**Task brief**
Your answer should be every line below that includes the word "Enable".
[Opening Data section]
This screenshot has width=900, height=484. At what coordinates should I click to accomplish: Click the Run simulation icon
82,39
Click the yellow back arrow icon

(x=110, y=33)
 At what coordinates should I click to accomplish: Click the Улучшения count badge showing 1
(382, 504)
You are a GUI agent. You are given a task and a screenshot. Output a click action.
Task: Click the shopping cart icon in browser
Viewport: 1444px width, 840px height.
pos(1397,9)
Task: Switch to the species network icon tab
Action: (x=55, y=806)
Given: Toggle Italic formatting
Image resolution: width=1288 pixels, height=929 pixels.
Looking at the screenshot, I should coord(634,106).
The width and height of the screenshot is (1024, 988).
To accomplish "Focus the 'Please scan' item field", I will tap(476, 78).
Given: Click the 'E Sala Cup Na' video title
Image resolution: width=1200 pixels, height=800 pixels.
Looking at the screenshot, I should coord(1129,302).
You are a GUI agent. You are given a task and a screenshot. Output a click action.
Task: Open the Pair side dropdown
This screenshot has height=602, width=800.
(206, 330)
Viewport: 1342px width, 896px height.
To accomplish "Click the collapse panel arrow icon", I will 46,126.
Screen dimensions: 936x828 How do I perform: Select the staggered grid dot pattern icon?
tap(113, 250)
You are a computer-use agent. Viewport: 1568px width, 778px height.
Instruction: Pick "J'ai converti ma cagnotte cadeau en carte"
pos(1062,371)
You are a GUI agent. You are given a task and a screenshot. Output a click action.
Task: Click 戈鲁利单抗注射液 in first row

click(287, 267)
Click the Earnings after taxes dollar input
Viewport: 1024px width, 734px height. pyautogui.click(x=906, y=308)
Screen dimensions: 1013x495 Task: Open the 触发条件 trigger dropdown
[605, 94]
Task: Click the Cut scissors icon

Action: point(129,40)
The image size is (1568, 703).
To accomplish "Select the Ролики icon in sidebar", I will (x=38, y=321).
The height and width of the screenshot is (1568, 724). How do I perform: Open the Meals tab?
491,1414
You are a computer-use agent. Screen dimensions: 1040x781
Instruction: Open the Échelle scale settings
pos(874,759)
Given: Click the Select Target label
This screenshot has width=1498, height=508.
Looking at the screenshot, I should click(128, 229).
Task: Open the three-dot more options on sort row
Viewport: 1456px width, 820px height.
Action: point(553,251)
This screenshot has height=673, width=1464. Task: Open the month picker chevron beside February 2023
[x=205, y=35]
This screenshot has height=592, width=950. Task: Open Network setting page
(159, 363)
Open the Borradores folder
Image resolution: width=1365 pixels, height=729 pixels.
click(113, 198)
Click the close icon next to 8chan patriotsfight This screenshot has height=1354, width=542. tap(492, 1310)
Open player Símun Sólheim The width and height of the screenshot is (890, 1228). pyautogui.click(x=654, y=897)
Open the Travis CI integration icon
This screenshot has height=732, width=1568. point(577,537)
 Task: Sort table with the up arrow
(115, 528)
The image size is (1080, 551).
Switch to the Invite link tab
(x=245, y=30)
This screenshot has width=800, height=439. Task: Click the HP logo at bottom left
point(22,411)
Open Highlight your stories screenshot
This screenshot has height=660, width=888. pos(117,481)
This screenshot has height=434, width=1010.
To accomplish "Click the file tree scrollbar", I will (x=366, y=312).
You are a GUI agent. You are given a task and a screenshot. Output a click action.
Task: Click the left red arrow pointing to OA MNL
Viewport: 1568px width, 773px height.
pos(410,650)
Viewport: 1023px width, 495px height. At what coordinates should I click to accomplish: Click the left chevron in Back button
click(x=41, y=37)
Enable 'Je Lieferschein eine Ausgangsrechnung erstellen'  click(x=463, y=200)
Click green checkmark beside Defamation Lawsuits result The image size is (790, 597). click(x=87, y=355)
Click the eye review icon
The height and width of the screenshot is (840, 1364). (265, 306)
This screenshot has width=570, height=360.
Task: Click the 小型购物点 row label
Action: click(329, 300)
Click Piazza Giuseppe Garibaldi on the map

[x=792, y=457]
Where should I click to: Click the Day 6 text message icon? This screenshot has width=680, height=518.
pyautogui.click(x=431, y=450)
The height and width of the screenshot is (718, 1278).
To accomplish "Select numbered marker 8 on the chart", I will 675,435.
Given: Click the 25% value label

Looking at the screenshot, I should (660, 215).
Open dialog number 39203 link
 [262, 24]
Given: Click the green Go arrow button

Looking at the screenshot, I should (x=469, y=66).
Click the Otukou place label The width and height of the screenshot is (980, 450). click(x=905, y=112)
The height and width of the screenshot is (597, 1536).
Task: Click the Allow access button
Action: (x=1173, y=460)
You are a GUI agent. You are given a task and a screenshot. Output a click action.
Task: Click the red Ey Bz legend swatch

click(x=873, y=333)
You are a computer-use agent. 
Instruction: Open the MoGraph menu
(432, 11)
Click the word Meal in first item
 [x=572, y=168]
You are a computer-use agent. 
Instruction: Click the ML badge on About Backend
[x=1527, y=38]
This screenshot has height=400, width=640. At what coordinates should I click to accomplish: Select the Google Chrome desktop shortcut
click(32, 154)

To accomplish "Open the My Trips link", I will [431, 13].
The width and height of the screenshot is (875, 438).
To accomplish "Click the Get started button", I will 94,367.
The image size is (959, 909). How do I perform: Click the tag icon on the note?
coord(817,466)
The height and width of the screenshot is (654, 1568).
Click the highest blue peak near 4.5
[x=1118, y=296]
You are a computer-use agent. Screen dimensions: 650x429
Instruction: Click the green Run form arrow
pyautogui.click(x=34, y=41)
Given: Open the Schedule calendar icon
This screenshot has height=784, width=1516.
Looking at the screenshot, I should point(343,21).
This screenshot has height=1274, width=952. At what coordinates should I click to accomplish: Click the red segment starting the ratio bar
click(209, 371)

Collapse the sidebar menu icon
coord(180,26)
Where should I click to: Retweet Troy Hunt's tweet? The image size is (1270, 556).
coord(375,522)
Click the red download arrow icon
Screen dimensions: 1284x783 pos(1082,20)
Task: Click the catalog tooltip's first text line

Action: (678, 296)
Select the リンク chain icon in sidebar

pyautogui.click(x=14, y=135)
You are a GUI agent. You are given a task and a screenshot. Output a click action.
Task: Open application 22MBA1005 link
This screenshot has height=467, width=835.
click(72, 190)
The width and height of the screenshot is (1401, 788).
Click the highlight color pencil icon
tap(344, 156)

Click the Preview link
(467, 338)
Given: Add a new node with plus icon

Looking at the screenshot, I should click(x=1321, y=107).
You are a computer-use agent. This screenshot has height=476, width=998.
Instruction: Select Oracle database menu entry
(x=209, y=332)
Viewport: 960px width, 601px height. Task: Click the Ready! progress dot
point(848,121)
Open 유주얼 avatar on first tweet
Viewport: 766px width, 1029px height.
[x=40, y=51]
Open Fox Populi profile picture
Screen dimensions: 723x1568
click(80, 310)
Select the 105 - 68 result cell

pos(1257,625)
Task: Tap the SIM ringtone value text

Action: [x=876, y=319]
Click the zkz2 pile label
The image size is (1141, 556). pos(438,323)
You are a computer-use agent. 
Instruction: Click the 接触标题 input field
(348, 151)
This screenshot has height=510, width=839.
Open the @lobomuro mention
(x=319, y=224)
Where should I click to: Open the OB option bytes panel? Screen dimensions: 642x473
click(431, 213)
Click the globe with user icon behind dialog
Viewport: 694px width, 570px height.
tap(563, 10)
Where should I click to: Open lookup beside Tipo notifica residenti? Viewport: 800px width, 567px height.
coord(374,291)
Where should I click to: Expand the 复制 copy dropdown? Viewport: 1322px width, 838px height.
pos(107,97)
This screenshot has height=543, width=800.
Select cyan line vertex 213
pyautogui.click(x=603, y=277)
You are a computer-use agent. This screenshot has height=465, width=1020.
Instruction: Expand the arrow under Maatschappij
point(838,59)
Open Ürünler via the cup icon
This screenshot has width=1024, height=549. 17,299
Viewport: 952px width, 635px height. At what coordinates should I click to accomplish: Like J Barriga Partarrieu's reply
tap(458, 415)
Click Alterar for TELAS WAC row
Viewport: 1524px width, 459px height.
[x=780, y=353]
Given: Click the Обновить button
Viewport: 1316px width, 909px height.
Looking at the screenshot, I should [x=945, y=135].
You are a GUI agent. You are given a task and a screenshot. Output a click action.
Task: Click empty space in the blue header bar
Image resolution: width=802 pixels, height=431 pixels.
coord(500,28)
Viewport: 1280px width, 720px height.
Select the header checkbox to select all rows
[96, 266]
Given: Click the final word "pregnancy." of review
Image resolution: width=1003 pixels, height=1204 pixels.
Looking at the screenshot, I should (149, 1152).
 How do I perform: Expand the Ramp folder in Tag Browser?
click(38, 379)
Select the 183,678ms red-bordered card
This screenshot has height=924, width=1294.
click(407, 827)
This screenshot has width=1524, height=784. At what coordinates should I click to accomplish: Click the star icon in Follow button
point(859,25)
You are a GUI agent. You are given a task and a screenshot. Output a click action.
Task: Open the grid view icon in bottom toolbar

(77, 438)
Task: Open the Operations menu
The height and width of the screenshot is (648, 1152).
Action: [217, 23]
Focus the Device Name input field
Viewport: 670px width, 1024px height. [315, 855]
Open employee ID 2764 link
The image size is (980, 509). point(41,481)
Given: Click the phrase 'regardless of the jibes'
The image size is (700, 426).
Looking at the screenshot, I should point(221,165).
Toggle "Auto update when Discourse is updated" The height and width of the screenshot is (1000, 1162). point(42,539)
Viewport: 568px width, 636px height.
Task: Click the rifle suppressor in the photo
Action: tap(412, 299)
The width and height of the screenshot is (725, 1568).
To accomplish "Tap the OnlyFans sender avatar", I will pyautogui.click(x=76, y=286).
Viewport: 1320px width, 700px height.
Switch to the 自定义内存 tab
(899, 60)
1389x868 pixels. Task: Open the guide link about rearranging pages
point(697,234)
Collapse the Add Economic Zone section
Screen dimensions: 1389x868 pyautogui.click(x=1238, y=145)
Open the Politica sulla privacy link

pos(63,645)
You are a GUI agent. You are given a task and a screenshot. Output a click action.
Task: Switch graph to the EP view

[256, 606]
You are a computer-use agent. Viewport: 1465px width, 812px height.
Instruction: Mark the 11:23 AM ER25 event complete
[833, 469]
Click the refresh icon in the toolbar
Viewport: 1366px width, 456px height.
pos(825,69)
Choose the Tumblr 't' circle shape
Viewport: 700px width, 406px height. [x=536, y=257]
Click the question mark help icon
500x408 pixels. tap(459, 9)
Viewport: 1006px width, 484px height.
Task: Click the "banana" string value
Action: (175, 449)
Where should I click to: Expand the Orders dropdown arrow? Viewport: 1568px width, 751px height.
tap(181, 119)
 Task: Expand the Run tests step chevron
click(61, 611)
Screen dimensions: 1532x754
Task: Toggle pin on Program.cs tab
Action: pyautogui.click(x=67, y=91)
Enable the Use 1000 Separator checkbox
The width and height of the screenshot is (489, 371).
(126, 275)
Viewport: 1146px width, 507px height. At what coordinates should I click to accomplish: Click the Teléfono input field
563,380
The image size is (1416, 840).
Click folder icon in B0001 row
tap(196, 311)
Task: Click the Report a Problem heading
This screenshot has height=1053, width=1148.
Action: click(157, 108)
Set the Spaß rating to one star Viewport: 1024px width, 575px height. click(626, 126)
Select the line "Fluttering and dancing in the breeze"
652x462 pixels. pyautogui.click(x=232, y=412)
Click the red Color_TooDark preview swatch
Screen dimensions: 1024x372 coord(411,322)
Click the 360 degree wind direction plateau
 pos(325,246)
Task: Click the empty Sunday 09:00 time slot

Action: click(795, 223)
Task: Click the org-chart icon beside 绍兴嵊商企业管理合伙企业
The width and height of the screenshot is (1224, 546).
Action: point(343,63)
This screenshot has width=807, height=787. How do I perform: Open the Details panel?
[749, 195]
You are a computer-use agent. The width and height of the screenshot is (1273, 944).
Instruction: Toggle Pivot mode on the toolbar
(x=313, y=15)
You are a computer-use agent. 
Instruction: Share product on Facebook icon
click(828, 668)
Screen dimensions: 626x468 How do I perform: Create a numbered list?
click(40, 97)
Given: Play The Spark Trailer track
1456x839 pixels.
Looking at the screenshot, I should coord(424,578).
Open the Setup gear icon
[Closing Data section]
**Result for this exercise**
Enable 'Je Lieferschein eine Ausgangsrechnung erstellen'  click(x=463, y=200)
Enable the Use 1000 Separator checkbox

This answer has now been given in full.